● Data listing

--- START ---

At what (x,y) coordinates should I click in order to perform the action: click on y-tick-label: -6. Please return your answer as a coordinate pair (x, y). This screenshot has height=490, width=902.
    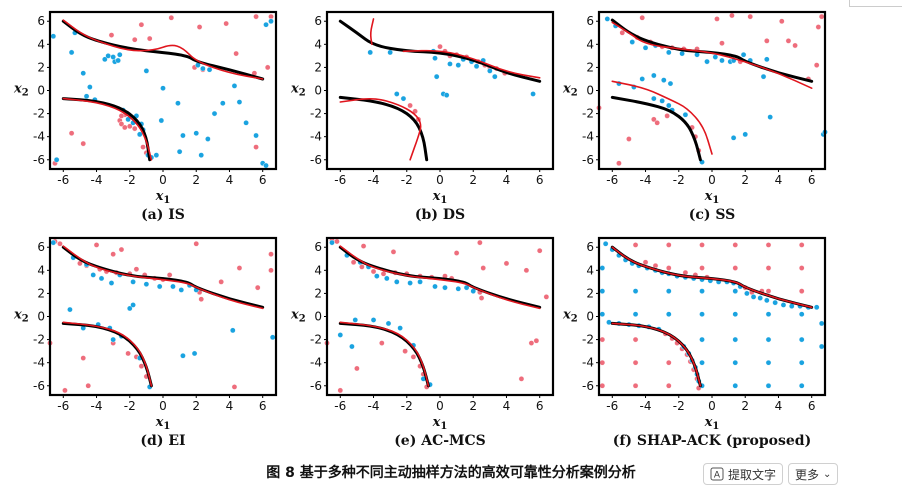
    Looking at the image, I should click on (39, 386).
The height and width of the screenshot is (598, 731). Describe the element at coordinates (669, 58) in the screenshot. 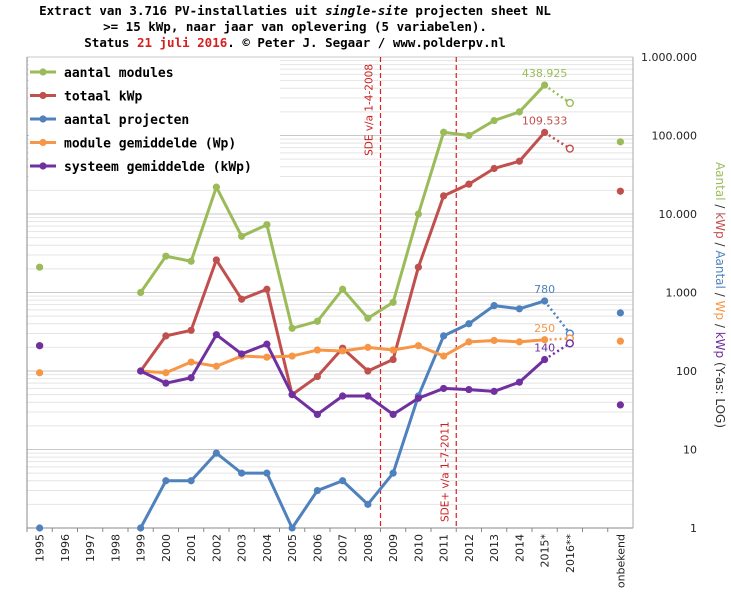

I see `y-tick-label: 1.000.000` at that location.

--- END ---
--- START ---

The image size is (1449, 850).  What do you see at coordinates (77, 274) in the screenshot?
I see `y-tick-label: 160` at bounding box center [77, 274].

--- END ---

● What the exercise asks
Print the records from the line containing "The height and" up to and including the line containing "at that location.", reproducing them exactly. Omit the pictures from the answer.

● Response for this exercise
The height and width of the screenshot is (598, 731). Describe the element at coordinates (669, 58) in the screenshot. 

I see `y-tick-label: 1.000.000` at that location.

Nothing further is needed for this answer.